Within the Eat2Move centre of excellence, in March 2015 three PhD students are beginning their research projects at the interface between nutrition, sports and health care. ‘This is wonderful, substantive start for Eat2Move’, said Nijmegen professor Maria Hopman, figurehead of Eat2Move. Hopman also works one day per week at Wageningen University. ‘The exchange of knowledge on recovery after exercise and recovery after medical treatment will lead to synergy.’
Nutrition for synergy between sports and healthcare
Wageningen University participates in the Eat2Move consortium. The three researchers hope to earn their PhDs in due course under the supervision of Professor Hopman.
The projects are described on the website of Eat2Move, which is now live. The focus is on the synergy between professional sports and healthcare. Professional athletes in competition and patients undergoing treatment or surgery both undergo severe physical challenges. Afterwards, professional athletes and patients both experience a recovery phase. To what extent are these pathways similar? What is the role of nutrition and exercise during preparation, the physical stress of the actual competition or treatment and recovery? With these research projects, Eat2Move is laying the foundation to link professional sports and healthcare via nutrition.

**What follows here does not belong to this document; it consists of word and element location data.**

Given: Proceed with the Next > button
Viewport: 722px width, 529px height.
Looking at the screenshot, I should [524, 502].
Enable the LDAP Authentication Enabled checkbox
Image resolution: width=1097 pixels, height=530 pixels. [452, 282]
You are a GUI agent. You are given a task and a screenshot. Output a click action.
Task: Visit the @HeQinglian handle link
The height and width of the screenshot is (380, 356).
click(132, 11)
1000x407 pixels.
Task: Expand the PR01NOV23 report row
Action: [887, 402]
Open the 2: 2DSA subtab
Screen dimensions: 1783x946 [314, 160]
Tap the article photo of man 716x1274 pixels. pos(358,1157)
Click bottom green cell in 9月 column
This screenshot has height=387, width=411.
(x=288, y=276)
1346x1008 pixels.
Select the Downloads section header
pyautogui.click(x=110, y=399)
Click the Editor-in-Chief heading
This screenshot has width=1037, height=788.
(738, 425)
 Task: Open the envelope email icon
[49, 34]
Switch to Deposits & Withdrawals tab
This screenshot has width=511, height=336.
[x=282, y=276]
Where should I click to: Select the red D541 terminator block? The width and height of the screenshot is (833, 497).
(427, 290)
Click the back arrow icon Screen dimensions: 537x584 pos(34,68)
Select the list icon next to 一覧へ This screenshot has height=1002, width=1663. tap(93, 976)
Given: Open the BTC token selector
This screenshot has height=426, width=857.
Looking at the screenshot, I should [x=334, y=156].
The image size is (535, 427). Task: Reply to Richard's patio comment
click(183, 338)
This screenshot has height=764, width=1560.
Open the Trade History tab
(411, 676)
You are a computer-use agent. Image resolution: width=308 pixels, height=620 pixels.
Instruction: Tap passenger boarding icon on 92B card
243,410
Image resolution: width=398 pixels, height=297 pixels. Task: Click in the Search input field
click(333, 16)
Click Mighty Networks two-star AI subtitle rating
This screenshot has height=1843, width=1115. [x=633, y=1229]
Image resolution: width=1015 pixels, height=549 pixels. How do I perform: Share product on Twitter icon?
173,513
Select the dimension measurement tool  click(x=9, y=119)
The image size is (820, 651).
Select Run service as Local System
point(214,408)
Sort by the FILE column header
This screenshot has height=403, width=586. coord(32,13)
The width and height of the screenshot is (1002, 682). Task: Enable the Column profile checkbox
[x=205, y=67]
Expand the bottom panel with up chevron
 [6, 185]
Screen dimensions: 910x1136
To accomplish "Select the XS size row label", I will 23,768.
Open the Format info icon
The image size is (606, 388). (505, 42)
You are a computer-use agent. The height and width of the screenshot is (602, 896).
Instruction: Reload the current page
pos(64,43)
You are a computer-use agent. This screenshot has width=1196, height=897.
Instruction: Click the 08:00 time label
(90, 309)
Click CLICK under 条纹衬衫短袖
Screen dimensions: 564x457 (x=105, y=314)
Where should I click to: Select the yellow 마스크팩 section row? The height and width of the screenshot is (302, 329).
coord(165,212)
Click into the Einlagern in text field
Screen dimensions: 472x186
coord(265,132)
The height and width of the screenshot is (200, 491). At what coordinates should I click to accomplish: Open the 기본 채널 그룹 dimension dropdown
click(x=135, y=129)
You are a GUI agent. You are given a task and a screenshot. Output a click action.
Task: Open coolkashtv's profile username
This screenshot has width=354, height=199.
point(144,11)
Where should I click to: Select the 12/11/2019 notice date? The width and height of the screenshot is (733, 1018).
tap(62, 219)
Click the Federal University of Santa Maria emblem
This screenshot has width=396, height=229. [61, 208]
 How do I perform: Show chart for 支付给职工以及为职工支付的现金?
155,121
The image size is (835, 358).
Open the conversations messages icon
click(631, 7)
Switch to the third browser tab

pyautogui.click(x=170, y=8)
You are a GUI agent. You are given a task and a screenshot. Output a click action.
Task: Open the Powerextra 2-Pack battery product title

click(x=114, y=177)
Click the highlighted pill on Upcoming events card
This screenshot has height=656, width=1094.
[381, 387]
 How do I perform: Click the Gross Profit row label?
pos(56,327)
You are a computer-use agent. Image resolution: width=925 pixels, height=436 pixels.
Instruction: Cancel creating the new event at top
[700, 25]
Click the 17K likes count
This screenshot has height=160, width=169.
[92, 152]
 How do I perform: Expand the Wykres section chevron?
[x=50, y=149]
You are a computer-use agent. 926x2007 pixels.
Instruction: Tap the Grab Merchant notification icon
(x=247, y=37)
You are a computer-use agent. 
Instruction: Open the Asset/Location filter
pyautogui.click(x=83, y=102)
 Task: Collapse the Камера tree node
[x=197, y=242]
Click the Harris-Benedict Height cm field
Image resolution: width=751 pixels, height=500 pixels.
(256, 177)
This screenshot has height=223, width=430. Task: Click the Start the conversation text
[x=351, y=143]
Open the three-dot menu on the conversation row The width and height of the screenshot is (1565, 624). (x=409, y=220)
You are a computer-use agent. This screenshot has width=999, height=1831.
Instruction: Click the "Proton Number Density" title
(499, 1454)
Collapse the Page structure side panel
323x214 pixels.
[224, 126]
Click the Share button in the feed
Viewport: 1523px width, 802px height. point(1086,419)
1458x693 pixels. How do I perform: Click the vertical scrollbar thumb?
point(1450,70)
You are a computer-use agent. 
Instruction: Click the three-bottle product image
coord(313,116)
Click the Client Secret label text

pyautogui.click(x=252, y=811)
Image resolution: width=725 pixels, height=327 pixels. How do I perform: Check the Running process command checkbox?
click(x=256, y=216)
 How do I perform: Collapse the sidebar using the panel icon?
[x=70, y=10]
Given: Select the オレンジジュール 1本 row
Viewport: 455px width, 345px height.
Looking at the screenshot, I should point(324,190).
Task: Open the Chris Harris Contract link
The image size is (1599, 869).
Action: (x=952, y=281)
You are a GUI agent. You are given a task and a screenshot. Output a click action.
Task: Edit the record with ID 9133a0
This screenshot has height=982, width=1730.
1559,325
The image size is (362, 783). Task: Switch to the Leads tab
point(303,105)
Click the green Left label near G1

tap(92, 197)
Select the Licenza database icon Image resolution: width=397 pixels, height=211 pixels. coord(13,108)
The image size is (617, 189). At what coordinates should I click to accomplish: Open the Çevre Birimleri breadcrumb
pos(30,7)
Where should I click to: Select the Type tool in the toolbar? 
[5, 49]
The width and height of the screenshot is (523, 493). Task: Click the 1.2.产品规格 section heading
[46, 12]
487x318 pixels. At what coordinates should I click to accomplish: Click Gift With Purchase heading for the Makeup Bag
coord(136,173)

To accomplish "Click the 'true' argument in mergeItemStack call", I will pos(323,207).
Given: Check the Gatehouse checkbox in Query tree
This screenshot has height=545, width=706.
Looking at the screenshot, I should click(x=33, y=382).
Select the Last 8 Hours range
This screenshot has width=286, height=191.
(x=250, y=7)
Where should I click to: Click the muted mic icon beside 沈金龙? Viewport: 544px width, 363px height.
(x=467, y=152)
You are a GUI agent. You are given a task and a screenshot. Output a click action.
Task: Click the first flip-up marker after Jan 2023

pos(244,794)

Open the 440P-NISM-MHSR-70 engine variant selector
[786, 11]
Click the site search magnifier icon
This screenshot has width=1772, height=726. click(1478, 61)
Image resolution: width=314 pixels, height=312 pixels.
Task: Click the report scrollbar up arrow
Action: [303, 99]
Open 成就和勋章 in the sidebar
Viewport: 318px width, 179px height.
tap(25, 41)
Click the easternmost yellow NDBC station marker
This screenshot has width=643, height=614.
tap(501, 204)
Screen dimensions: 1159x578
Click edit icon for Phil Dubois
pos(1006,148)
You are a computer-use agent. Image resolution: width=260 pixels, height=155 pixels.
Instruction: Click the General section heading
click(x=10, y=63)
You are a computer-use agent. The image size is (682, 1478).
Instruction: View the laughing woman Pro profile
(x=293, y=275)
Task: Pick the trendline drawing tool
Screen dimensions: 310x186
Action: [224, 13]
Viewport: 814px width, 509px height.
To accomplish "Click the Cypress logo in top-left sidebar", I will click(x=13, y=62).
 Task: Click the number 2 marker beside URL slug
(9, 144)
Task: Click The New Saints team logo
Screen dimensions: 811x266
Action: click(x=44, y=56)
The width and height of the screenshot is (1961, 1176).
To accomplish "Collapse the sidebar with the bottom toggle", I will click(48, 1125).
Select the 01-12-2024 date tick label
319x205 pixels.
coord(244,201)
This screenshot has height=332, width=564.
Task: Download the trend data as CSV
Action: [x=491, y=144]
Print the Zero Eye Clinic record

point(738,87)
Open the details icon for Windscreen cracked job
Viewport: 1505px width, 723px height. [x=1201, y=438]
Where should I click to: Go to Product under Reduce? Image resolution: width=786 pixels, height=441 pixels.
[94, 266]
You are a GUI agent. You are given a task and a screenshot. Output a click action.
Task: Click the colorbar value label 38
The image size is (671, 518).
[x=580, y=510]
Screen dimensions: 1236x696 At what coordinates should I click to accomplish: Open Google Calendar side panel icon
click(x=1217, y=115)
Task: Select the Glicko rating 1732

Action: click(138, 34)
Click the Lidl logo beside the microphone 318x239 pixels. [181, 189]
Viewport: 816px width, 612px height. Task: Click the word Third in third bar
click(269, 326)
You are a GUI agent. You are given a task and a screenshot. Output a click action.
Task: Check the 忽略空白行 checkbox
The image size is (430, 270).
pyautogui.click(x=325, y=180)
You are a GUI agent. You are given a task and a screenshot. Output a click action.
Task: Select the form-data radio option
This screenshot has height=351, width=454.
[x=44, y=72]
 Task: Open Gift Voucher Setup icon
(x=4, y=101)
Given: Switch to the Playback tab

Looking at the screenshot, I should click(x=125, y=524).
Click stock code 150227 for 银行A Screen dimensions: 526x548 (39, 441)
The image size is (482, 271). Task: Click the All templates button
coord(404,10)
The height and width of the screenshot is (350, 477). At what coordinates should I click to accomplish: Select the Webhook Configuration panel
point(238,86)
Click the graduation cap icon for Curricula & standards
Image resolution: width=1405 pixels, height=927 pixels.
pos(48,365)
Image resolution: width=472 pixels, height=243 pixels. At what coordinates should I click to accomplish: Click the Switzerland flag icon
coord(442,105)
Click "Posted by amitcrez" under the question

Practice-oriented PhD projects
One of the PhD researchers, the professional swimmer Rieneke Terink, aims to make the performance capacity and recovery of athletes measurable. She is paying particular attention to micronutrients and exercise stress markers. The second researcher, Pim Knuiman, is going to study how the timing of nutrition affects recovery and adaptation during sports training, while the third, Margot de Regt, will investigate and optimise the recovery of patients. She will validate an approach consisting of a combination of diet and exercise. The insights that emerge from the PhD studies will find their way directly to sports and health organisations. In close cooperation with businesses, the findings can be valorised directly, for example through the development of specific food products.